§ **Records supplied**:
######

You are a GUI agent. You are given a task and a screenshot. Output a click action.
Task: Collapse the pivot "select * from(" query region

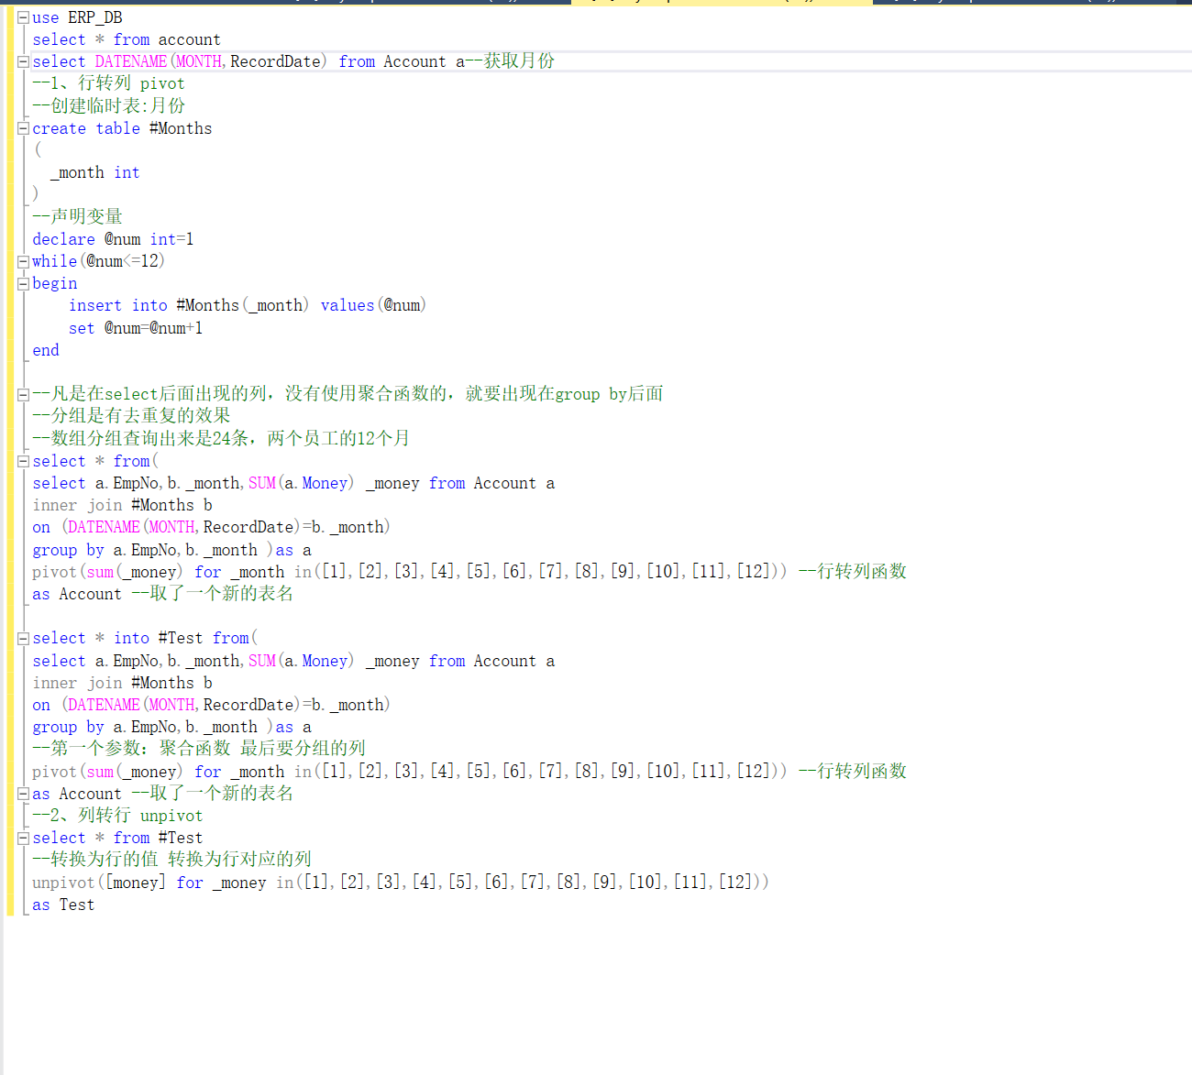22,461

######

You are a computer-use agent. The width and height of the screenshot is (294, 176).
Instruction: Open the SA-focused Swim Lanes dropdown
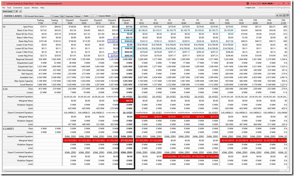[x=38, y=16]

######

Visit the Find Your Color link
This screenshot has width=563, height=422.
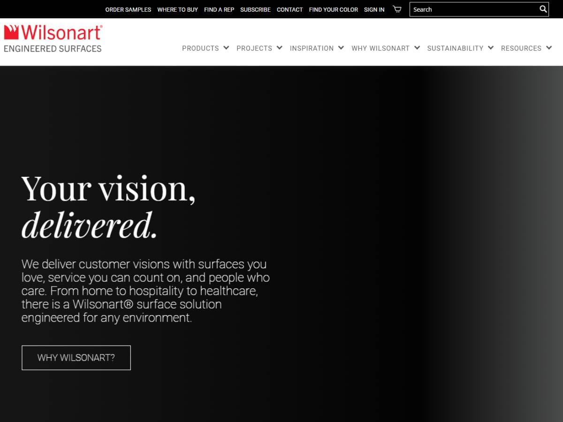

######

Go line by line through the data above and report each one that holds the string "height".

§ **Result**:
You are a computer-use agent. The width and height of the screenshot is (294, 176).
This screenshot has width=563, height=422.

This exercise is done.